States United evolved from the Voter Protection Program, an initiative of the Progressive State Leaders Committee, which supports progressive attorney general policies across the nation.
The nonprofit’s goals are to protect free and fair elections, keep officials and the public safe in election season, combat misinformation and hold accountable people who step “outside the bounds of our democracy.”
It is governed by a bipartisan advisory board that includes former Arizona Gov. Janet Napolitano, a Democrat. The late Grant Woods, a Republican Arizona attorney general who broke with his party to support Democrats and called Trump “the least qualified ever,” was a founding member of the board.
An affiliate called States United Action can do advocacy work under federal tax code. The affiliate labels and tracks so-called “election deniers” across the nation and monitors proposed laws that could interfere with elections.
States United has also filed ethics complaints against former Trump aides, including John Eastman and Jenna Ellis, who were charged in Mayes’ case.
“If we don’t have consequences for people who step outside the bounds, who abuse their law licenses, who violate the law and who violate the norms of American democracy, then I think we don’t have any hope for preserving it,” Lydgate said.
States United’s reach with Arizona’s top politicos
The group’s influence reaches high within Arizona government.
When she was secretary of state in 2021, Democrat Katie Hobbs brought in States United for legal counsel. It was “the only option,” Hobbs’ spokesperson said.

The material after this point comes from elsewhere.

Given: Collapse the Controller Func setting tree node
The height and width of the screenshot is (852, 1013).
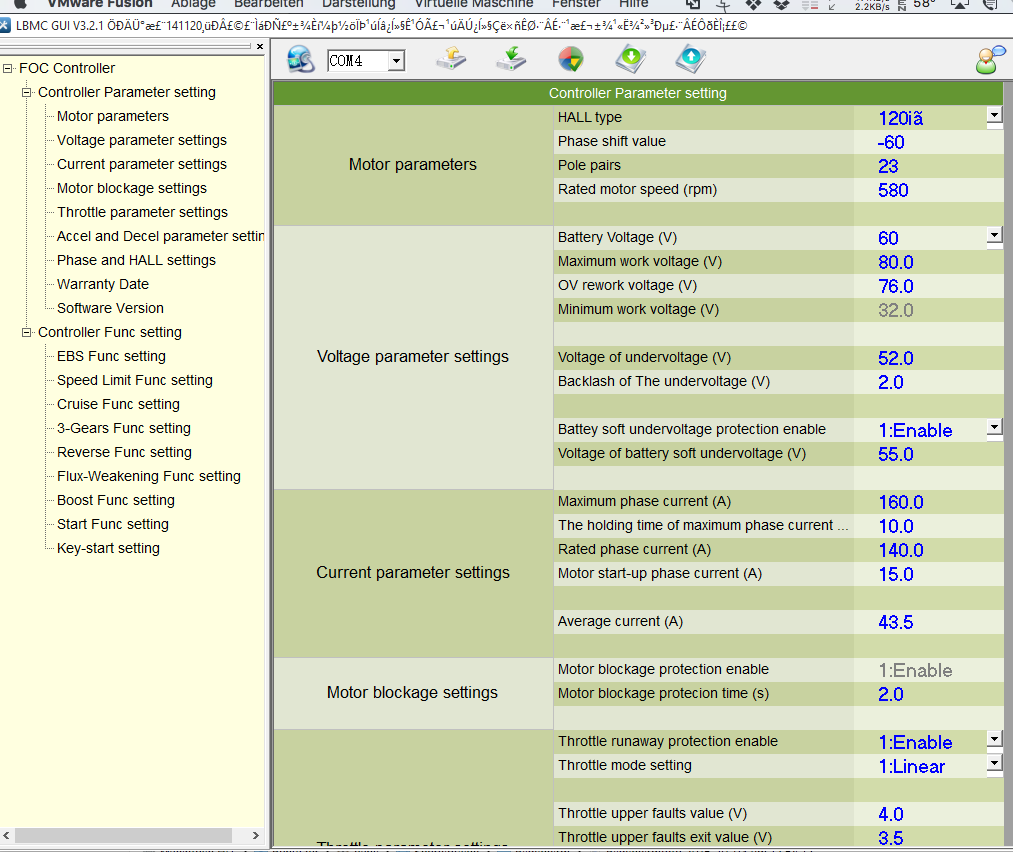Looking at the screenshot, I should point(27,332).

Hobbs and the Republican attorney general at the time, Mark Brnovich, were sparring over which of their offices could defend state election laws in court. Arizona Senate Republicans’ review of ballots cast in 2020 — a widely discredited exercise that confirmed Biden’s victory — was ongoing. Hobbs and other election officials were receiving threats, which prompted an exodus of election workers.
In what many Democrats viewed as retaliation, the Republican-majority Arizona Legislature barred Hobbs from spending taxpayer dollars to hire lawyers to represent her.
So States United represented Hobbs for free, as is its typical arrangement when working for government officials.
The group defended Hobbs in a challenge over the state’s 2019 elections procedures manual. When Hobbs was named in cases seeking to overturn election results in 2022 because of her role as the state’s election chief, States United defended the results. That included a case that affirmed Mayes’ 2022 victory.
Then-Secretary Hobbs’ elections director and counsel, Bo Dul, left to work for States United for about a year. After Arizonans elected Hobbs governor, Dul returned to be Hobbs’ top attorney.